If the sirolimus does have any positive effect for Riley, it will mean that a substance first found in the soil of Easter Island traveled a very long distance to help a girl in Kennebunk, Maine.

Sirolimus, also known as Rapamycin, had already been federally approved to suppress patients’ immune systems after transplant operations so that the new organ is not rejected. The idea of trying sirolimus for diseases like CLOVES originated in Cincinnati, said Dr. Cameron Trenor, the Children’s Hospital Boston specialist who is overseeing Riley's trial here.

Sirolimus was known to suppress blood vessel growth, and had helped treat other benign blood vessel tumors. The Cincinnati team, led by Dr. Denise Adams, began to try it on select patients with vascular anomalies, some in dire condition. They reported in a paper last year that to varying degrees, sirolimus helped six initial patients after the standard treatments, including surgery, had failed.

The paper includes striking before-and-after photos, including one of a toddler whose leg has swelled to elephantine proportions before the sirolimus, and is considerably reduced after 21 months on the drug.

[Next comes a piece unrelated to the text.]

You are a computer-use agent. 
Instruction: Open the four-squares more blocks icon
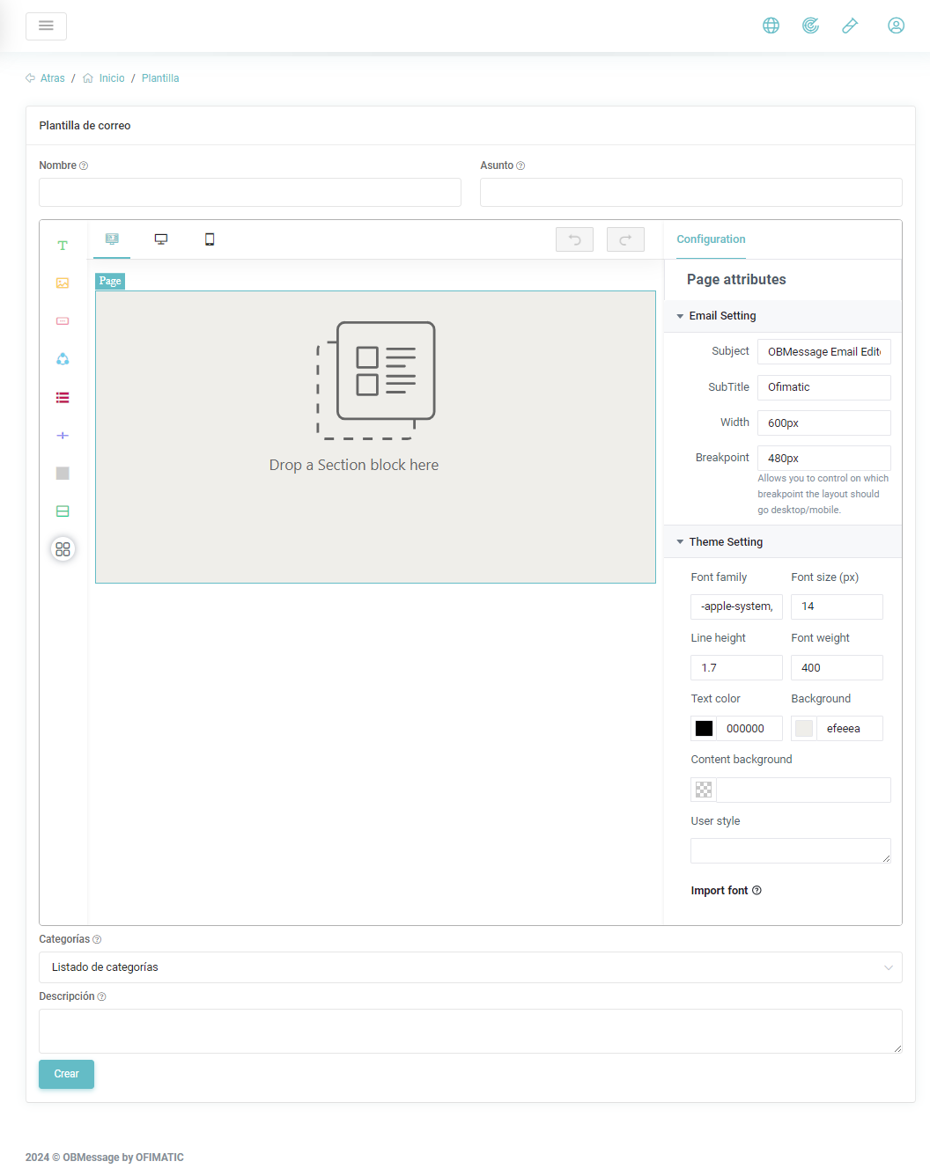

Other published papers report potentially relevant positive results with sirolimus. One, just out in the journal Pediatrics this month, describes improvement in an  8-year-old girl with a disorder called “blue rubber bleb nevus syndrome.” Another from last year describes a 6-year-old boy with  "Bannayan-Riley-Ruvalcaba syndrome." Before the sirolimus, his left arm hurt to the point that he was losing the use of it; after, he "regained pain-free full mobility."

No promises

No one is promising such dramatic results for Riley. The patients in the published papers had different syndromes, and in fact, the clinical trial she’s in is trying sirolimus for a whole array of conditions, aiming to see if it targets a pathway they might have in common. They have names like “Tufted Angioma” and “Kaposiform Hemangioendothelioma.” What works for one syndrome may very well not work for another.

But in a clinical trial studying a medicine in a new way, “there should always be potential benefit” for the patient, Dr. Trenor said, and the potential benefit should be greater than the risk. Medicines have not been tried in CLOVES before, he said, but because Riley’s disease has progressed in recent years, “and she’s a young girl who has symptoms, she does stand to show some benefit.”

How soon? “It’s hard to know,” he said. “I don’t know that I honestly have an expectation.” If all goes well, Riley will be treated in the study for about a year; she will have the option of staying on the drug afterward as well.

Side effects, subtle effects

RIley is closely watched. The trial includes frequent MRIs of her spine to assess any growths there. And, Dr. Trenor said, “We ask her with questionnaires: How are you doing? What’s your quality of life like? Is what you are able to do every day different? Better or worse? Even if the lesions don’t change, if we make the symptoms better, that may be more important.”

Riley has recently reached the trial’s “goal dose” of sirolimus — the level at which patients with other, related diseases have seen benefits, he said. Now it is time to wait and see.

In the initial weeks after she started the drug in February, Riley suffered through multiple mouth sores — treated with mouthwash — and she was noticeably dragging a little, with less energy than usual. Her blood sugar tended toward the low side. Kristen described her as “punky.”

But those symptoms appear to have been signs of adjusting to the sirolimus, and have largely passed. Riley’s longtime physical therapist, Karen Bensley, said recently that she thought Riley’s back had gotten a bit better, straighter and more flexible, since the trial began, and “it’s not just physical therapy, it’s a bigger picture than that.”

Is the sirolimus indeed having an effect? Please stay tuned. One big cheerleader for the trial, by his own description, is Dr. Steven Fishman, the Children's surgeon who operated repeatedly to remove Riley’s earliest growths. Another, he said, is Dr. Ahmad Alomari, the radiologist who first identified CLOVES.

“Those of us like myself, who cut things off,” Dr. Fishman said, “ or like Dr. Alomari, who inject boiling oil, we’re hoping for more modern things than these crude things that we surgeons and interventionists do.”